Question: 7 (a) Explain the meaning of an electric field.
(b) There is a uniform electric field between two vertical metal plates AB and CD that are placed in parallel. The potential difference between the two metal plates is 450 V and the separation of the plates is 16 mm. An alpha particle is accelerated from plate AB to plate CD.
(i) Draw electric field lines between the plate AB and plate CD.
(ii) Determine the electric field between the plate AB and plate CD.
(iii) Determine the work done by the electric field on the alpha particle as it moves a distance of 0.016 m from plate AB to plate CD.
(iv) A beta particle has moved from plate AB to plate CD. Determine the ratio of the work done by the electric field on the alpha particle to the work done by the same electric field on the beta particle.
Mark Scheme:
7 (a) It is a region in space where a (stationary) charge experiences an (electric) force [1]
(b) (i) Students should draw at least four parallel straight lines that are perpendicular to the two plates. The lines representing electric field should also be equally spaced. [1]
There should be an arrow on the lines from left to right that indicates the direction of the electric field. [1]
(ii) Use the equation of electric field, E = V/d [1]
E = (450 / 16 × 10–3) = (28 125) V/m [1]
(iii) The work done, W = Eqd or Vq [1]
q = 3.2 × 10–19 C [1]
Thus, W = 450 × 3.2 × 10–19 = 1.4(4) × 10–16 J [1]

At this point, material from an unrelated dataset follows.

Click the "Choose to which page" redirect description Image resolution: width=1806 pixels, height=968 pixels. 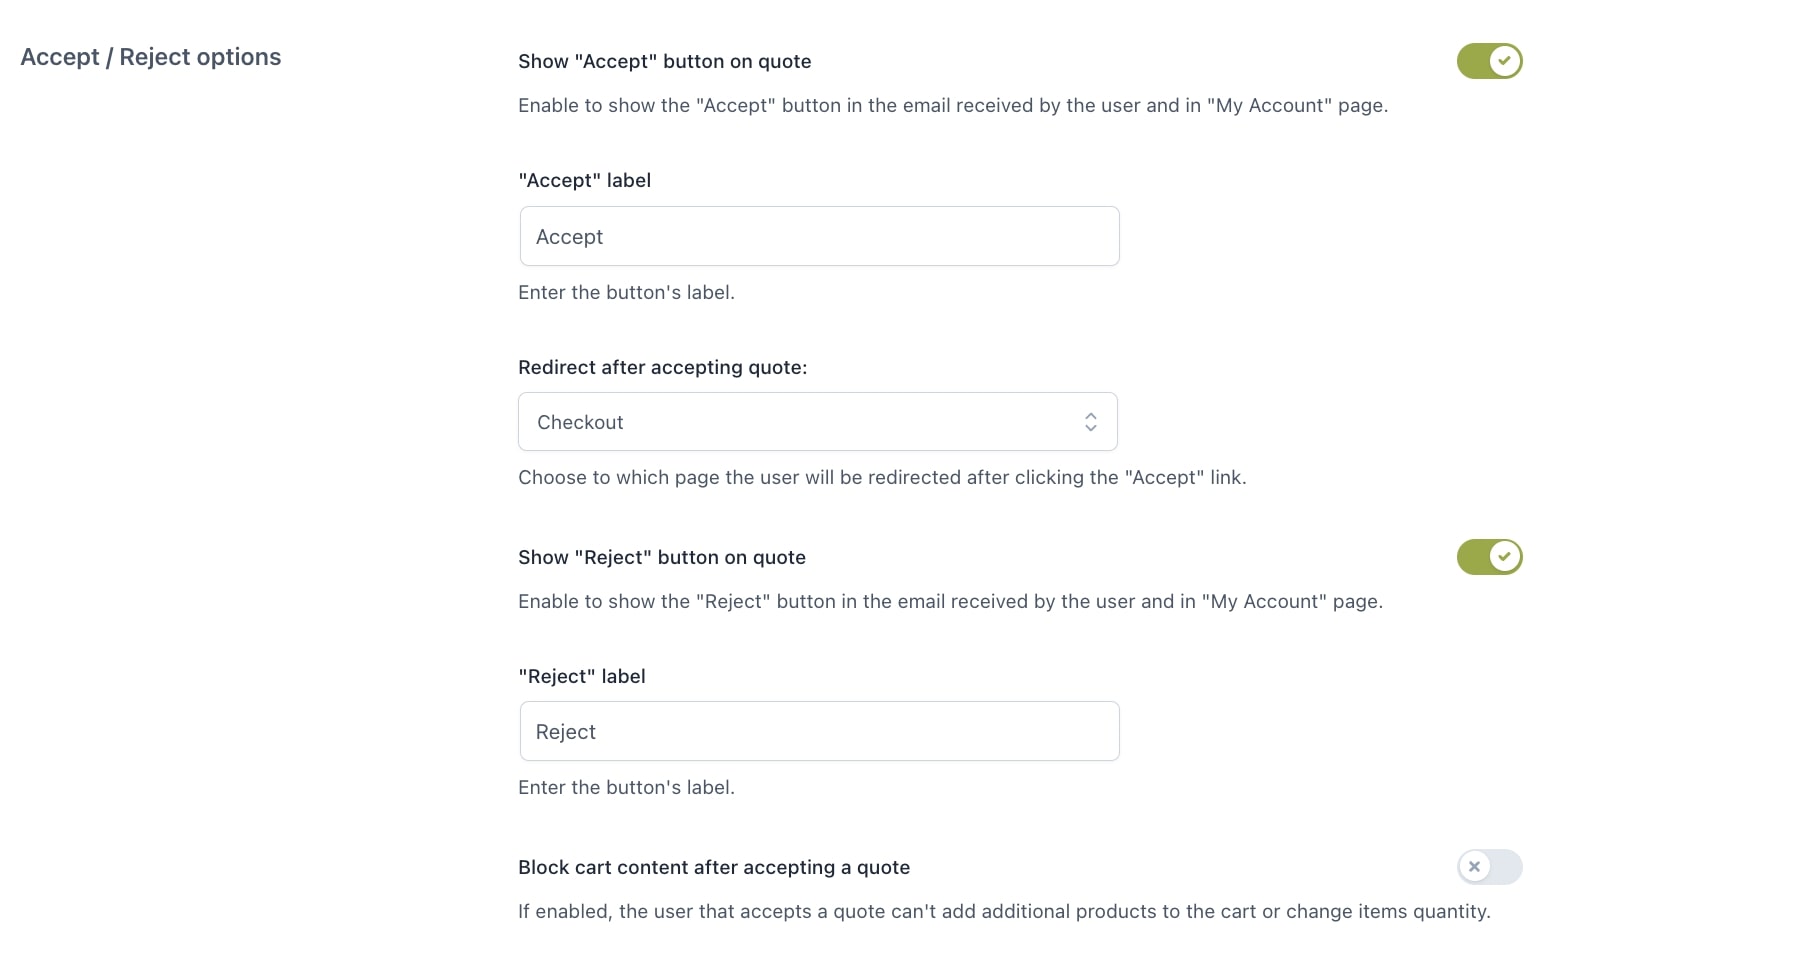click(x=881, y=478)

(iv) Ratio of work done = (450 × 3.2 ×10−19) / (450 × -1.6 ×10−19) = -2 [1]
Possible answers:
7 (a) An electric field is a region in space where an infinitely small test charge that is stationary experiences an electric (or electrostatic) force.
(b) (i) The electric field between the plate AB and plate CD is shown below:
(ii) The electric field between two plates is uniform.

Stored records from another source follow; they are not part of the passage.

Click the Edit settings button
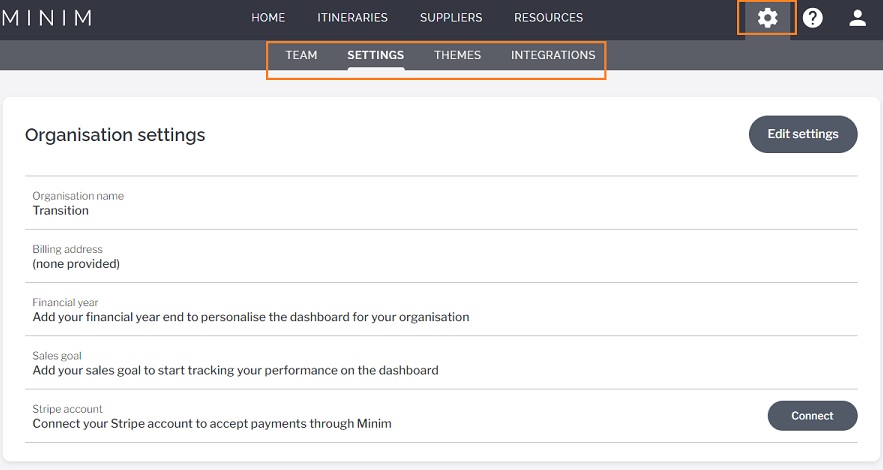Viewport: 883px width, 470px height. pyautogui.click(x=803, y=134)
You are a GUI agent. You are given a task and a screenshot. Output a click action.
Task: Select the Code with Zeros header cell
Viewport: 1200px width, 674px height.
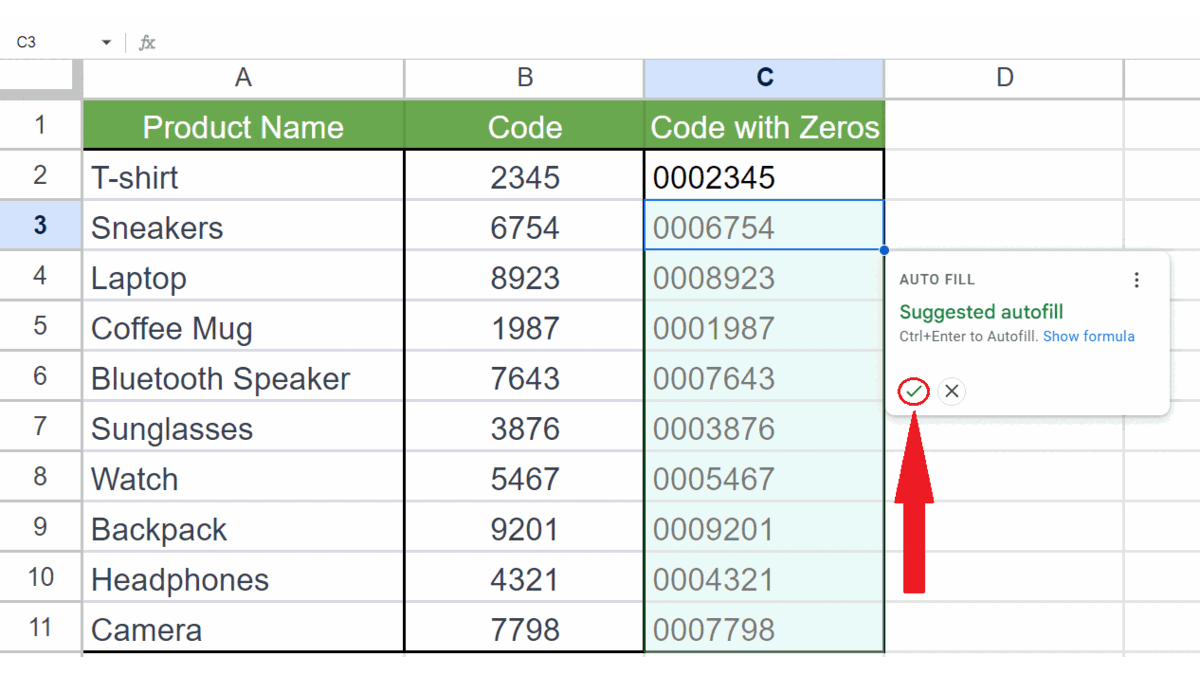[764, 126]
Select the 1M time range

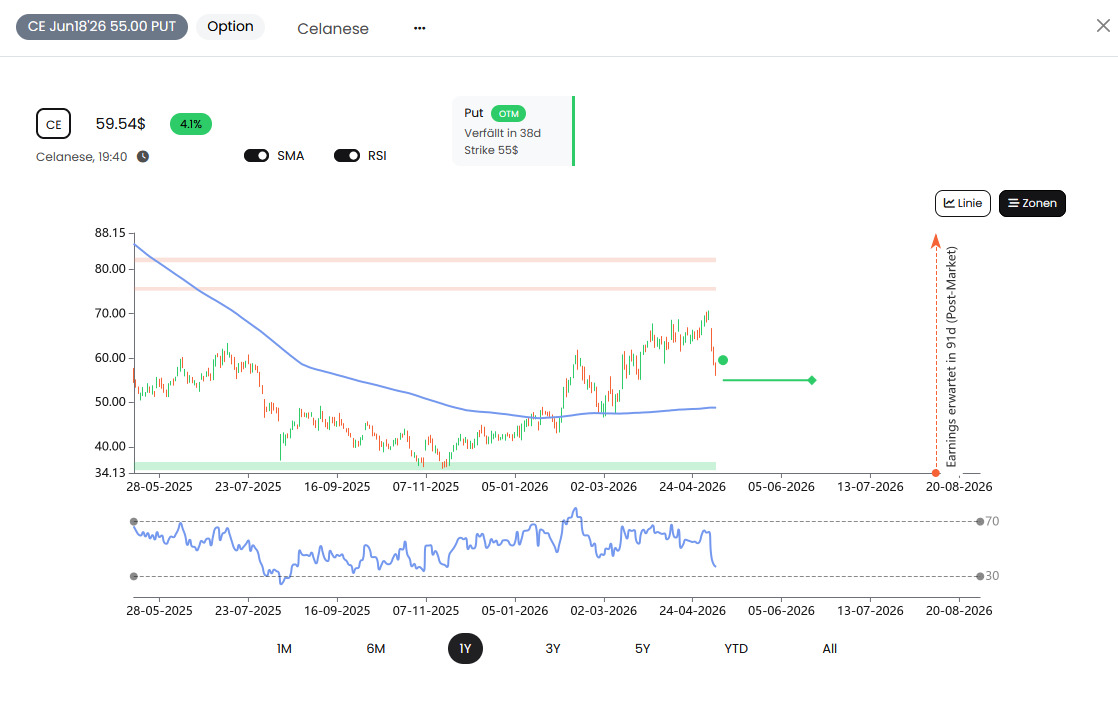point(284,648)
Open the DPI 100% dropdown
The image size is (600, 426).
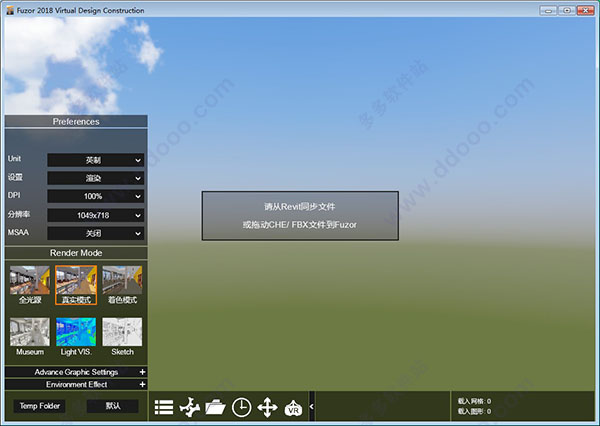96,196
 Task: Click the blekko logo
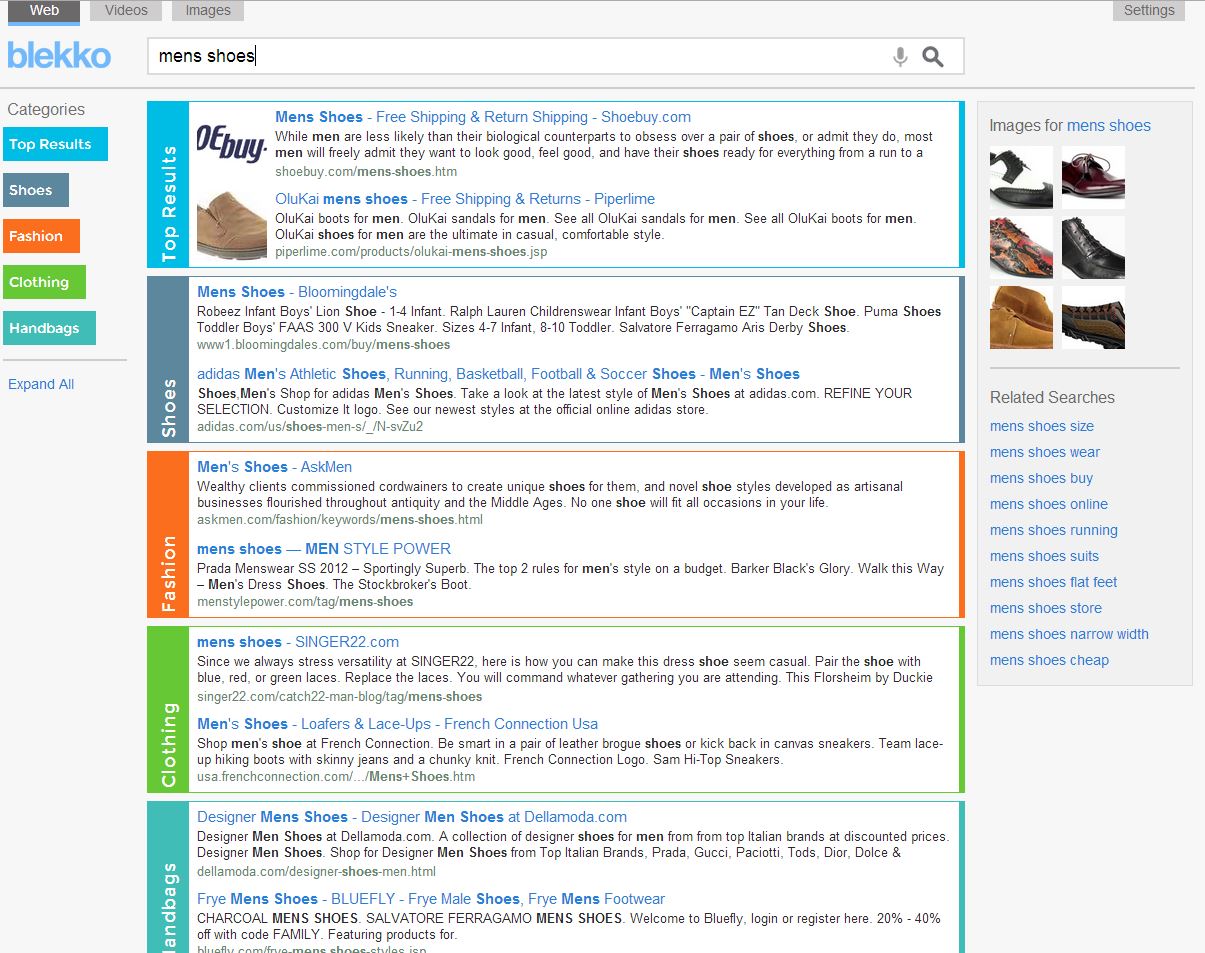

Thus, E = V / d = (450 / 16 × 10–3) = 28,125 V/m
(iii) The work done by the electric field on the alpha particle can be calculated by using the formula, W = Eqd = qV.
Thus, W = qV = (3.2 × 10–19) × 450 = 1.44 × 10–16 J
(iv) The ratio of the “work done by the electric field on the alpha particle” to “work done by the same electric field on the beta particle” = qaV / qbV = qa / qb
Thus, the ratio = (3.2 ×10−19) / (-1.6 ×10−19) = -2
Feynman’s insights or goofs?:
In the words of Feynman, “the existence of the positive charge, in some sense, distorts, or creates a ‘condition’ in space, so that when we put the negative charge in, it feels a force. This potentiality for producing a force is called an electric field. When we put an electron in an electric field, we say it is “pulled.” We then have two rules: (a) charges make a field, and (b) charges in fields have forces on them and move (Feynman et al., 1963, section 2.2 Physics before 1920).” That is, Feynman visualizes a positively charged particle creates a “condition” in space such that when we put another charged particle there, it feels an electric force.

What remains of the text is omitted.